* Stated problem a *
Reproduce the records verbatim between the line holding "Uncheck the UEFA ECL league filter" and the line holding "point(49,193)", inclusive.

[Selected text start]

Italian consumption again declined in 2003, by   14% when measured in euros, although when converted into U.S. dollars that drop actually turned into a small percentage gain. Italy remains fifth among the world’s consumers. Italian producers suffered less than did foreign ones, and import penetration declined more than four percentage points.

Production declined, too, by 8% in euros. Italy continues to rank third among producers and among exporters. For 2004, the slide in output is forecast to level off as exports recover 3%. This year’s trade-association president, Andrea Riello, expects that “the hesitant signs of recovery, in particular the U.S. and Japan, could crystallize during the second part of 2004, driving a recovery in some of Italy’s traditional markets.” Economists in the organization anticipate that consumption should decrease and imports continue to slide.

[Selected text end]

* Stated problem b *
In the passage on Italian consumption and production, rewrite the part between "Italian consumption again" and "continue to slide.", inclusive, substituting "fell" for "declined".

[Supplied records start]

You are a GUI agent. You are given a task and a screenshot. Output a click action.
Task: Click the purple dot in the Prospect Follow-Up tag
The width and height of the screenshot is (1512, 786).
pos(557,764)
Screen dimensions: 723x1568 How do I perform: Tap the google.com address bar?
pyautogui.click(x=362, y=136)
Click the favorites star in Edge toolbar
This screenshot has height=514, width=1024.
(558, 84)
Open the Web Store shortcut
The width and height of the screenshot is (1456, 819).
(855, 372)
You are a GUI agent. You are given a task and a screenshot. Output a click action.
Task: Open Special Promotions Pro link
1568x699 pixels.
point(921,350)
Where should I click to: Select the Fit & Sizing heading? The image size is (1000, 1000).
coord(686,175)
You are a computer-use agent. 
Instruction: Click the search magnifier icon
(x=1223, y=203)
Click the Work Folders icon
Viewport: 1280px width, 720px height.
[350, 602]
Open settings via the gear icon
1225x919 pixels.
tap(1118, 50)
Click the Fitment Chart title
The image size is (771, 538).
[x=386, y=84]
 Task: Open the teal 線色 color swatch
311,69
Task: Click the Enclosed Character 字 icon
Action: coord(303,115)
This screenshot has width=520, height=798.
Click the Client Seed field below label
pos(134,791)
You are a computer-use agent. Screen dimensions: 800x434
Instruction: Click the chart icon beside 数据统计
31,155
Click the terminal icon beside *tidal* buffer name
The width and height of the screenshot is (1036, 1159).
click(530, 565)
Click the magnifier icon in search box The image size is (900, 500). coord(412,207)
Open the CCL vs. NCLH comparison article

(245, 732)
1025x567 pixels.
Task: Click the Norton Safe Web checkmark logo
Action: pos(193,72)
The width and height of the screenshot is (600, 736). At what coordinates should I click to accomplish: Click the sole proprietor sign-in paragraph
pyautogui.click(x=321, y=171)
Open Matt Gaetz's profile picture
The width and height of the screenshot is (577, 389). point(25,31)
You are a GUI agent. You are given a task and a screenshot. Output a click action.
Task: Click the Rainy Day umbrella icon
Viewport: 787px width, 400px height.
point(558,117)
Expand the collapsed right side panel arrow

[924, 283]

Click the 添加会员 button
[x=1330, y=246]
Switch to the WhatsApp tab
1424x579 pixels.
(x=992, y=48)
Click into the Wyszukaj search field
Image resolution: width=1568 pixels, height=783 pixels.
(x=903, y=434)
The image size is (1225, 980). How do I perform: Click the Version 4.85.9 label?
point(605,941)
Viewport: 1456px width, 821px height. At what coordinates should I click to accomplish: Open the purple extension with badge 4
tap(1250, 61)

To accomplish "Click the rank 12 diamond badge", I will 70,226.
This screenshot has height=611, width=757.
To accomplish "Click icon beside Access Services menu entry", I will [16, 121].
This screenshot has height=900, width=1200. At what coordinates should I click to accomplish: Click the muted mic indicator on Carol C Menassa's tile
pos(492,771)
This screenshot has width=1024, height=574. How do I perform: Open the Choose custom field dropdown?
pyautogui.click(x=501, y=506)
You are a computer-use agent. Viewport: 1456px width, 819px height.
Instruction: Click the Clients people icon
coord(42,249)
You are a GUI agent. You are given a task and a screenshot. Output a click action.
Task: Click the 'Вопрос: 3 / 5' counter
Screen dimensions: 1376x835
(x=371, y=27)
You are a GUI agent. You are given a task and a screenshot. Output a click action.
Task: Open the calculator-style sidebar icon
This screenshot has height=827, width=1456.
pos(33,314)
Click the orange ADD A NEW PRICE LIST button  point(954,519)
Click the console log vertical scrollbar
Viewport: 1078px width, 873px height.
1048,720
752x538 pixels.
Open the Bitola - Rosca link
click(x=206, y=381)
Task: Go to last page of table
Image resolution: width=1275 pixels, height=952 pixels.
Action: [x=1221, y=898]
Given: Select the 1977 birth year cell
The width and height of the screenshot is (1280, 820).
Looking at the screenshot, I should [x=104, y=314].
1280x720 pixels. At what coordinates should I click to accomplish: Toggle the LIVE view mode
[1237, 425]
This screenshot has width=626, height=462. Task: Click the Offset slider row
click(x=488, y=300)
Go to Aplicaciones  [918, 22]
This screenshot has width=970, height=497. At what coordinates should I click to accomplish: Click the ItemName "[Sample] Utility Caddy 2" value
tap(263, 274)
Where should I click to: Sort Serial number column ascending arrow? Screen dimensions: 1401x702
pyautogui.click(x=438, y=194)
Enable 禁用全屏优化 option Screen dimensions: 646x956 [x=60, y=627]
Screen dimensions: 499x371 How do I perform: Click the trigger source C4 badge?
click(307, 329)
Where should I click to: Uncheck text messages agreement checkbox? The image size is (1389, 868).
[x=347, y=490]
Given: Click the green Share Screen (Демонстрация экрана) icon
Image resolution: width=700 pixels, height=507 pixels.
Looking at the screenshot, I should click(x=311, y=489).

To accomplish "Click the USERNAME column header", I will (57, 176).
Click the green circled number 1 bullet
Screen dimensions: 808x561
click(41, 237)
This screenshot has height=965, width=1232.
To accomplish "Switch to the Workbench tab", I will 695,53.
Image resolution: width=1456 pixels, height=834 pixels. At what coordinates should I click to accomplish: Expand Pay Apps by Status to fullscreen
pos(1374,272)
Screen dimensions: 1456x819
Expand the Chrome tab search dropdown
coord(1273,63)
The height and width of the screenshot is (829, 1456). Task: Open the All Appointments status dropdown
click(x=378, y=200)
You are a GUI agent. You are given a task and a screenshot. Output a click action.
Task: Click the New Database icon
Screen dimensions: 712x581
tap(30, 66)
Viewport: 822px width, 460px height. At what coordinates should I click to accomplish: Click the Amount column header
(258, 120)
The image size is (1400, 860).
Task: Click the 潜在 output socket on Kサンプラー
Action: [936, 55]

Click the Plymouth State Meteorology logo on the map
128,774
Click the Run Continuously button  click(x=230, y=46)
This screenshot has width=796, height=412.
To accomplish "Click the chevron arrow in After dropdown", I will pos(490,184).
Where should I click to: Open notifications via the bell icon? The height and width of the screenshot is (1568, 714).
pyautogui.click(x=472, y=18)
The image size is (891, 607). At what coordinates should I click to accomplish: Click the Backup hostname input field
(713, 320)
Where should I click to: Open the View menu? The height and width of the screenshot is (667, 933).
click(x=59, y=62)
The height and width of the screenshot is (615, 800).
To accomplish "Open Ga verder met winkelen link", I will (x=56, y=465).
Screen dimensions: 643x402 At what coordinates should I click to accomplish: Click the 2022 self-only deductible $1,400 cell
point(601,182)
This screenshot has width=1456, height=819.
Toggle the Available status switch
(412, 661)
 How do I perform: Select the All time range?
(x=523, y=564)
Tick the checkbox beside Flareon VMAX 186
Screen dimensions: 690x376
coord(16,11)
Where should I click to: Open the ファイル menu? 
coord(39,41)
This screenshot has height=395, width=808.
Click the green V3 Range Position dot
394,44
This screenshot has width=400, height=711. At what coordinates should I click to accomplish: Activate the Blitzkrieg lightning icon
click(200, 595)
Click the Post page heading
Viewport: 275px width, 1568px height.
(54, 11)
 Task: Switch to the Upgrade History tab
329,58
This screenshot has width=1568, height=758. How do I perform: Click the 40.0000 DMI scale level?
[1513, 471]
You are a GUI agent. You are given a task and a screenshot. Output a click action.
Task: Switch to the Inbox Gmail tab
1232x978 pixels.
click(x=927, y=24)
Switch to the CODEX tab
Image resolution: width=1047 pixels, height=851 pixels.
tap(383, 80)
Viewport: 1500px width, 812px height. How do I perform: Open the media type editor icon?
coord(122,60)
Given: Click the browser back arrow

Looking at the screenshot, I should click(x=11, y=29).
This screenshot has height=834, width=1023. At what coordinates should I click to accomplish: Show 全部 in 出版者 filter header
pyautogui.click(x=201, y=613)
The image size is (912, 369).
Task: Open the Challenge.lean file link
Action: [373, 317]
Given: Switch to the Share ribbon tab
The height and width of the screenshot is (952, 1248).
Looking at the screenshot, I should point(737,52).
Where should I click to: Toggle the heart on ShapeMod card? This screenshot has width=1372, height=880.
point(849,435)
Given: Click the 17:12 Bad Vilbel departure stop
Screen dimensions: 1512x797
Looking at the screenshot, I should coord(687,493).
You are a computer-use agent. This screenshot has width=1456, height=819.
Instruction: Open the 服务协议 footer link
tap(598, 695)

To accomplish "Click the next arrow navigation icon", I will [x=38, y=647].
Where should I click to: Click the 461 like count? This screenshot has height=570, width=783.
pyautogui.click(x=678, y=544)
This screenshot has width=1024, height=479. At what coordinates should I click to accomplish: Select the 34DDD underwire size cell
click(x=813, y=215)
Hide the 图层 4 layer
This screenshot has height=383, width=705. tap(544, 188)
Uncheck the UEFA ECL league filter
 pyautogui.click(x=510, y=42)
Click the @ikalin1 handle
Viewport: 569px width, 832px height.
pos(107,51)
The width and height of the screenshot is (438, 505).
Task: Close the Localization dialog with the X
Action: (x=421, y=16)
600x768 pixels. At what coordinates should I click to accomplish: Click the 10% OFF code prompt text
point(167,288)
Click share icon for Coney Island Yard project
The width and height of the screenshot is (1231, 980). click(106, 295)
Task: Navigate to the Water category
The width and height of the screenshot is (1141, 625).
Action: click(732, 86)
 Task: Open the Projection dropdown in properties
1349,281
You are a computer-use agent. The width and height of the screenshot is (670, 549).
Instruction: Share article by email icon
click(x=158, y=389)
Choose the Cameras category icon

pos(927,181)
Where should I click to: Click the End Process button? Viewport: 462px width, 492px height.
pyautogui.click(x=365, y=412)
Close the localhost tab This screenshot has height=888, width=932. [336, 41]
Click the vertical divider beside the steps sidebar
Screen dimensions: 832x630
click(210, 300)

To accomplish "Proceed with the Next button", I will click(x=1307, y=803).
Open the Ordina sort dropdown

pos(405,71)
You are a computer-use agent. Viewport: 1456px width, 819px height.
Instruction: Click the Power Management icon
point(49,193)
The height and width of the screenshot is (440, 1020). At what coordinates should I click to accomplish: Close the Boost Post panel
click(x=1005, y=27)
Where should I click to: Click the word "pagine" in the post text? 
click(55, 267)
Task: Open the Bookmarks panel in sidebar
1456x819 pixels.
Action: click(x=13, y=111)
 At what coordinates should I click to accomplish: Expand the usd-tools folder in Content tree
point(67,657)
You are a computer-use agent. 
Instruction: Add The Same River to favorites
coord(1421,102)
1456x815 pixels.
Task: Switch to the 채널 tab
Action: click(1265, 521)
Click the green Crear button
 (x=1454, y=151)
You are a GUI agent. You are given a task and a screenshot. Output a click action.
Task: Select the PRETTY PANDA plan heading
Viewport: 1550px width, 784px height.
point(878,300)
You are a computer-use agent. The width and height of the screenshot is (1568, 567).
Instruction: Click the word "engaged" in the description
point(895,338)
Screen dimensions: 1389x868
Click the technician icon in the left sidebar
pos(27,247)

[Supplied records end]

* Complete response a *
Uncheck the UEFA ECL league filter
 pyautogui.click(x=510, y=42)
Click the @ikalin1 handle
Viewport: 569px width, 832px height.
pos(107,51)
The width and height of the screenshot is (438, 505).
Task: Close the Localization dialog with the X
Action: (x=421, y=16)
600x768 pixels. At what coordinates should I click to accomplish: Click the 10% OFF code prompt text
point(167,288)
Click share icon for Coney Island Yard project
The width and height of the screenshot is (1231, 980). click(106, 295)
Task: Navigate to the Water category
The width and height of the screenshot is (1141, 625).
Action: click(732, 86)
 Task: Open the Projection dropdown in properties
1349,281
You are a computer-use agent. The width and height of the screenshot is (670, 549).
Instruction: Share article by email icon
click(x=158, y=389)
Choose the Cameras category icon

pos(927,181)
Where should I click to: Click the End Process button? Viewport: 462px width, 492px height.
pyautogui.click(x=365, y=412)
Close the localhost tab This screenshot has height=888, width=932. [336, 41]
Click the vertical divider beside the steps sidebar
Screen dimensions: 832x630
click(210, 300)

To accomplish "Proceed with the Next button", I will click(x=1307, y=803).
Open the Ordina sort dropdown

pos(405,71)
You are a computer-use agent. Viewport: 1456px width, 819px height.
Instruction: Click the Power Management icon
point(49,193)

* Complete response b *
Italian consumption again fell in 2003, by   14% when measured in euros, although when converted into U.S. dollars that drop actually turned into a small percentage gain. Italy remains fifth among the world’s consumers. Italian producers suffered less than did foreign ones, and import penetration fell more than four percentage points.

Production fell, too, by 8% in euros. Italy continues to rank third among producers and among exporters. For 2004, the slide in output is forecast to level off as exports recover 3%. This year’s trade-association president, Andrea Riello, expects that “the hesitant signs of recovery, in particular the U.S. and Japan, could crystallize during the second part of 2004, driving a recovery in some of Italy’s traditional markets.” Economists in the organization anticipate that consumption should decrease and imports continue to slide.